Au titre des chantiers qu’il a mené durant ces 10 mois de présence à la tête du CNJG, il était question de «résoudre certaines problématiques liées au bureau national dont le siège a fait un peu plus de deux ans sans que le loyer ne soit réglé».

«Nous nous sommes attaqués à la question administrative et plus particulièrement à la question juridique du conseil qui existent depuis 1949 mais n’a qu’un statut d’association, alors que le Gabon a ratifié un certain nombre de traités internationaux. Nous nous sommes également atteler à retrouver la confiance des partenaires technique que sont les organismes des Nations unies et les partenaires gouvernementaux», a t-il relevé.

Par ailleurs, au cours de cette entretien il est revenu sur la «cabale» dont il semble être la principale cible, concernant l’élection du comité exécutif de l’Union panafricaine de la jeunesse (UPJ) qui s’est déroulée le le 21 décembre dernier, à l’occasion du 5e congrès de cette organisation à Khartoum au Soudan. Pour rappel la Commission de l’Union africaine s’est désengagée de l’UPJ arguant que le scrutin «aurait été entaché de nombreuses irrégularités». Une imbroglio qui a vite fait l’affaire des détracteurs du président du CNJG  qui désormais veulent en faire un problème gabono-gabonais.

«Malheureusement la question du CNJG a été trop ramenée à la personne de Stephen Ondias, on a ramené la question de mon appartenance à un parti politique, ça même malheureusement et de manière dommageable été réduite à une question ethnique, on a parlé de réseau ce qui est totalement faux. Depuis 10 mois on a des contestataires qui ont essayé de chercher la petite bête et la question de l’UPJ a été la faille dans laquelle ils sont venu s’engouffrer»; a t-il regretté.

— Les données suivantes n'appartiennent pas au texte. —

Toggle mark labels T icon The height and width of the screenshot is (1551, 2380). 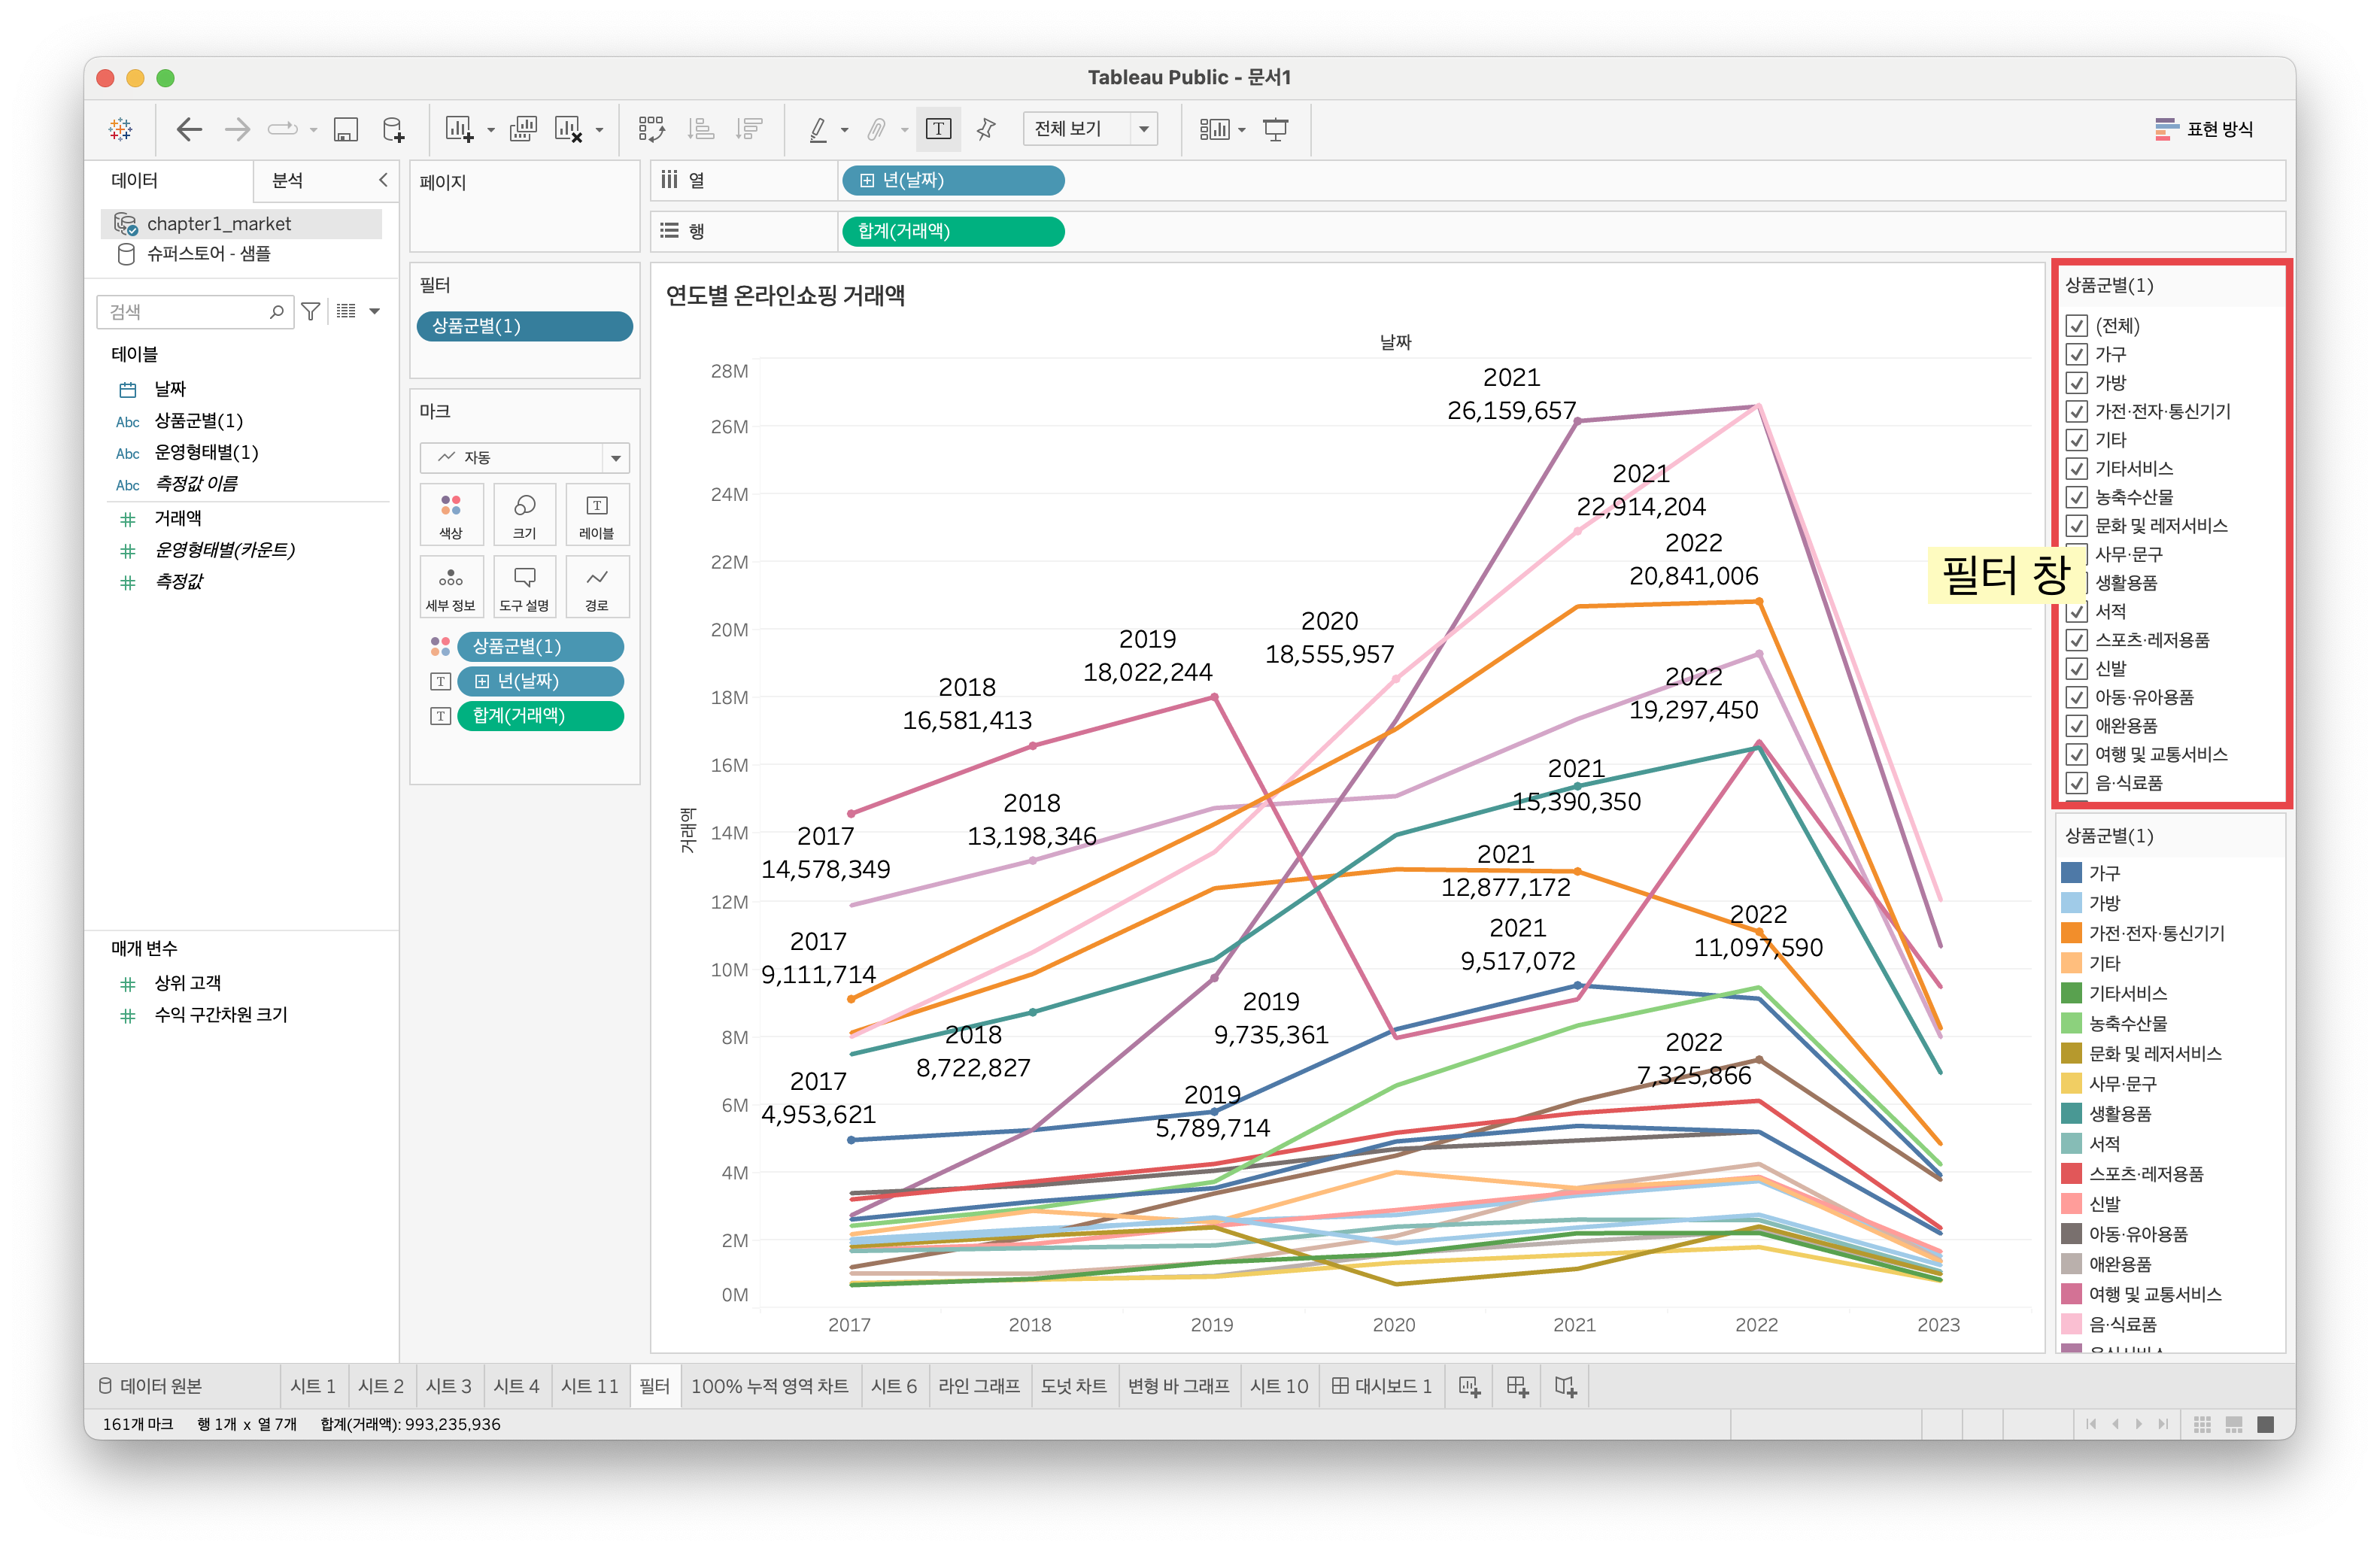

En effet, le responsable du CNJG a été élu vice-président lors de l’élection du bureau exécutif de l’UPJ, scrutin qui se déroule d’ailleurs à main levée et par zone, lors de l’élection celui-ci était d’ailleurs le seul candidat de la zone Afrique centrale. Il a relevé concernant l’élection du bureau qu’il y avait plusieurs formes de contestations, «il y a des Etats qui contestent, par exemple le fait que le Maroc soit présent aujourd’hui au niveau du maghreb, on constate que certains aient dépassé la limite d’âge, on constate que certains n’avaient pas qualité à agir, contrairement à moi qui disposait effectivement du mandat de l’Etat gabonais, et ce n’est donc pas à Stephane Ondias de se prononcer sur cette question», a t-il souligné.

Il a dit d’ailleurs regretté la décision unilatérale de l’Union africaine de rompre sa collaboration avec l’UPJ, alors qu’il aurait fallut «diligenter une enquete, recensé les preuves, voir comment l’élection s’est déroulée, entendre les différents protagonistes, faire le jugement et tirer une conclusion».

«Certains jeunes leaders gabonais ont fait comme si c’était le Gabon, ou Stephane Ondias qui avaient manigancé pour que  Francine Muyumba et l’ensemble du bureau exécutif sombre dans la tricherie et que cette élection soit contestée (…) c’est d’abord un problème de personne, c’est Stephen Ondias qui est contesté, et malheureusement de cette contestation on a parlé de restructuration du CNJG, les mêmes détracteurs ont parlé de saisir le Conseil d’Etat, ils veulent écrire à l’Union africaine pour dire qu’ils ne sont pas en accord avec le bureau du CNJG, on voit dès lors que c’etait un moyen simplement de discréditer un peu plus l’actuel bureau», a t-il relevé.